Give only the number of lines in the listing below that contain the string "Given". Case counts.

▸ **Provided data**:
** Start **

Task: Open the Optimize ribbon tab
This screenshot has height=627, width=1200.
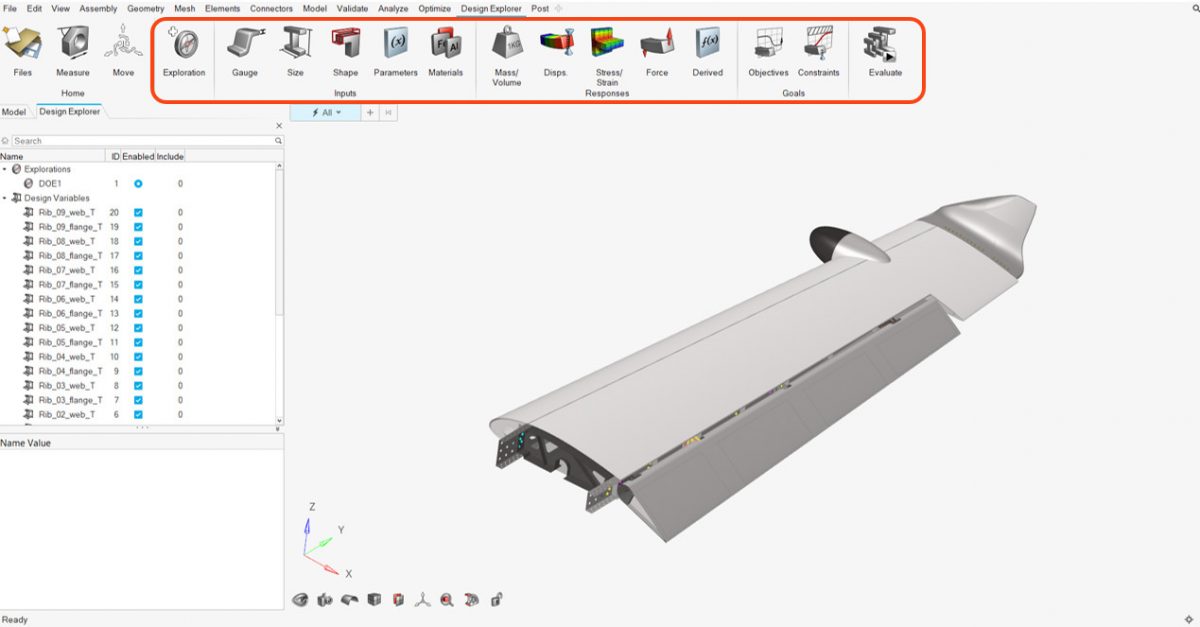Action: click(434, 8)
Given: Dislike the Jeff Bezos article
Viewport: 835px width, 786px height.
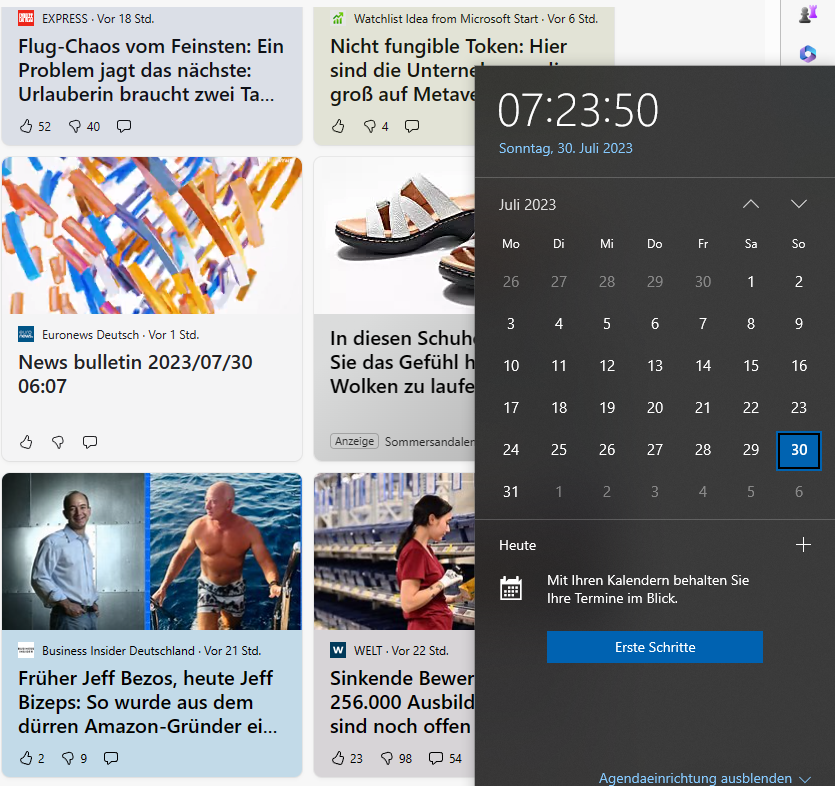Looking at the screenshot, I should pyautogui.click(x=69, y=758).
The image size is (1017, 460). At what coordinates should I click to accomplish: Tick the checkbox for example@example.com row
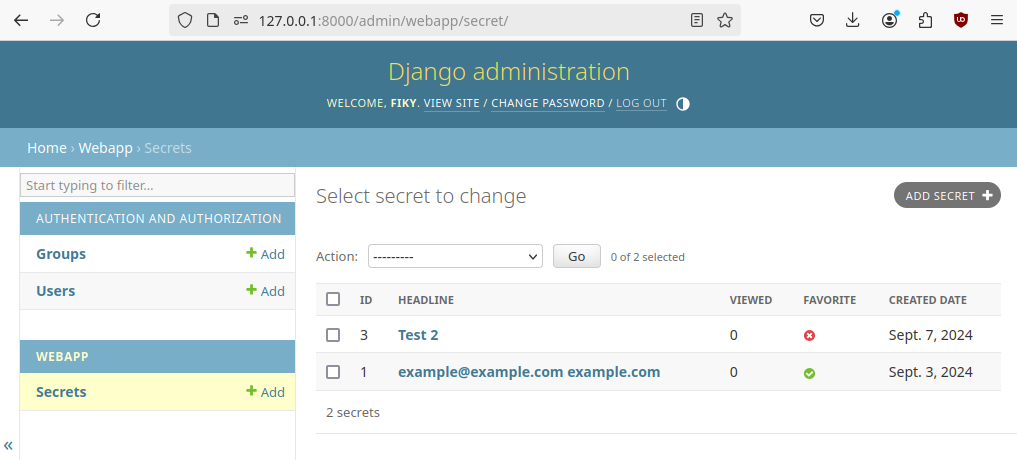[333, 372]
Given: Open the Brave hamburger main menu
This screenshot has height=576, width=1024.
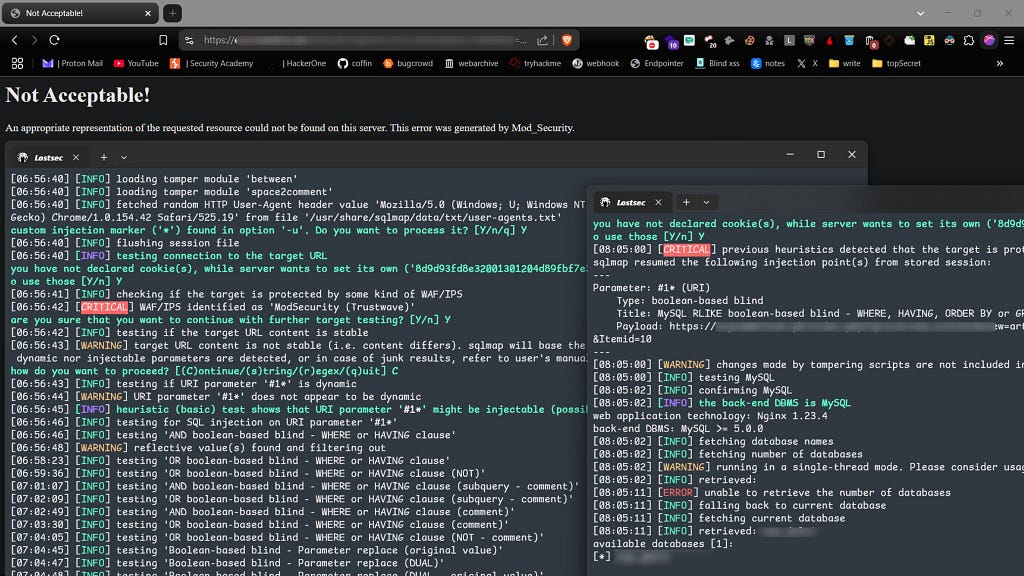Looking at the screenshot, I should coord(1008,40).
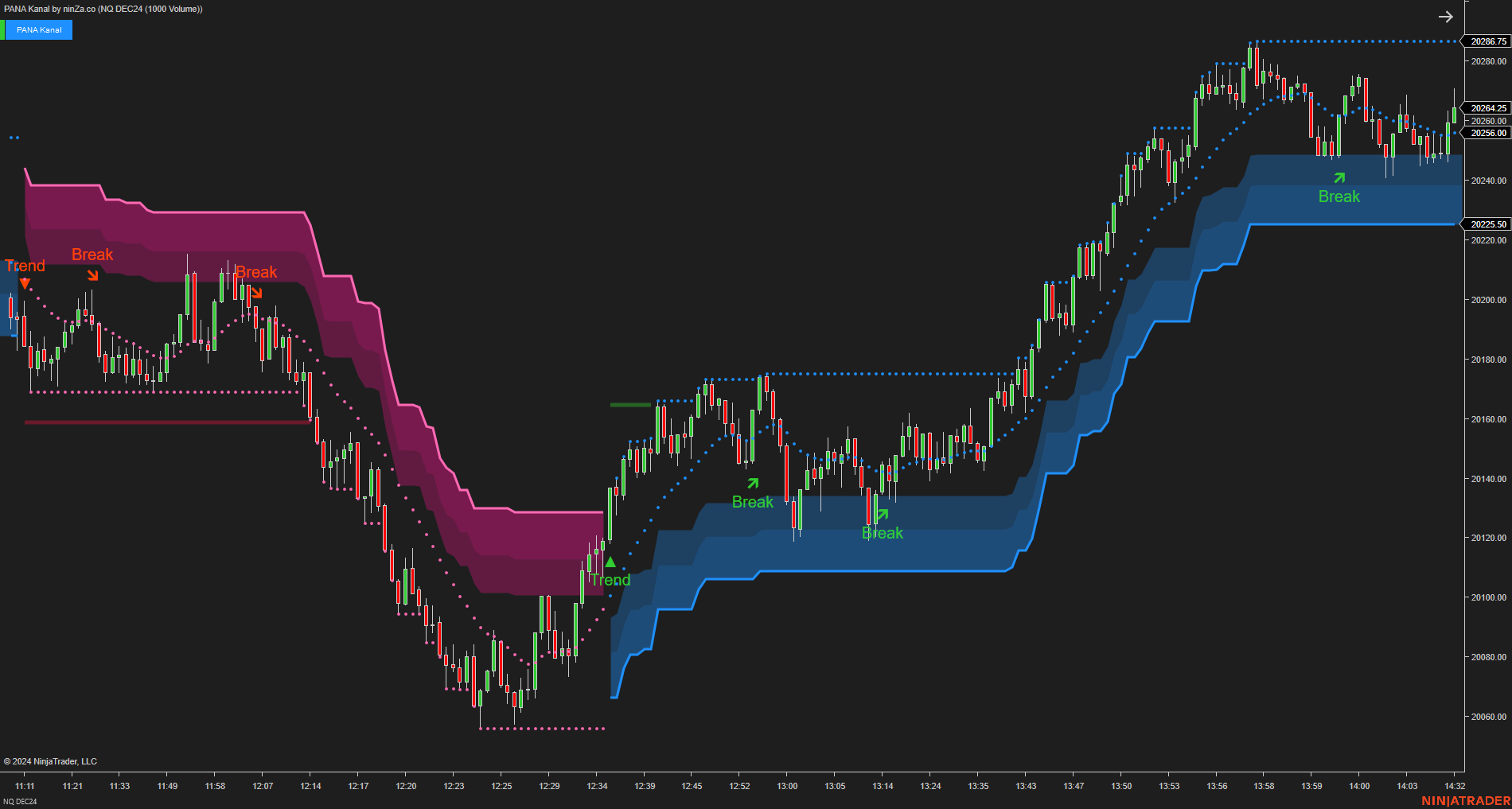Viewport: 1512px width, 809px height.
Task: Click the 12:25 label on the time axis
Action: pyautogui.click(x=502, y=786)
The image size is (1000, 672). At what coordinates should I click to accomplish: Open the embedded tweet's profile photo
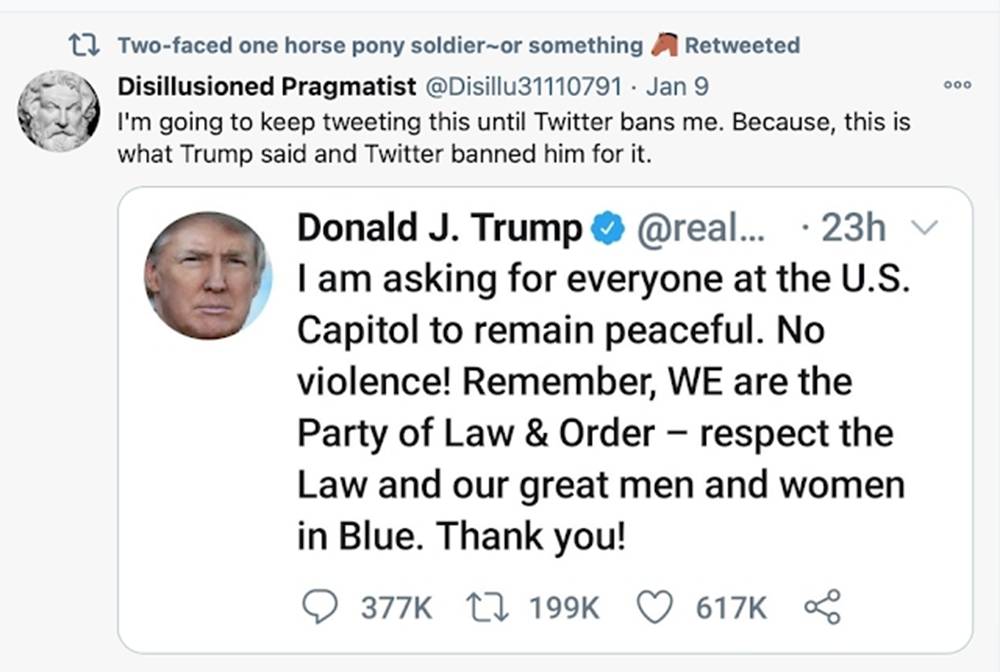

** End **

▸ **Reply to the exercise**: 2